This book covers the major actions and includes the escape of the Goeben and Breslau to Turkey, where they became units of the Turkish Navy serving in the Black and Aegean Seas. The cruiser Emden, detached from the German East Asia Squadron, sank a Russian cruiser, a French destroyer and twenty-one merchant ships, destroying a cargo valued at £3 million. She was later cornered and sunk by the Australian cruiser Sydney while raiding the Cocos Islands. Also mentioned in this book is the mystery of the Karlsruhe, which was destroyed by an internal explosion.

The German East Asiatic Squadron, consisting of the armoured cruisers Schanhorst and Gneisienau and several light cruisers made passage across the Pacific to the west coast of South America where they encountered and sank two British cruisers, the Monmouth and Good Hope, before themselves being sunk off the Falkland Islands.

The Konigsberg operated from Germany's colony of Tanga. After sinking a British cruisershe hid in the upper reaches of the Rufiji River. After a lengthy naval and air campaign by British forces she was finally destroyed by the indirect fire from two RN Monitors.

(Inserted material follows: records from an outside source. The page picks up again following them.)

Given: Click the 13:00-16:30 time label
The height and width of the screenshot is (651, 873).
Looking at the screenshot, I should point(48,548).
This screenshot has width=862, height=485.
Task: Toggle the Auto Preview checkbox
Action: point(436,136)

By the middle of 1915 the high seas had been mostly cleared of German surface warships, but three armed German ships dominated Lake Tanganyika. Two British armed motor boats were shipped to the West African coast from England where they made their way by river and an overland haulage to the lake, a 400 mile journey. The result was the destruction of the German gun boats and the invasion of Tanganyika by British forces. This operation became the inspiration for CS Forester's novel The African Queen and the film that followed.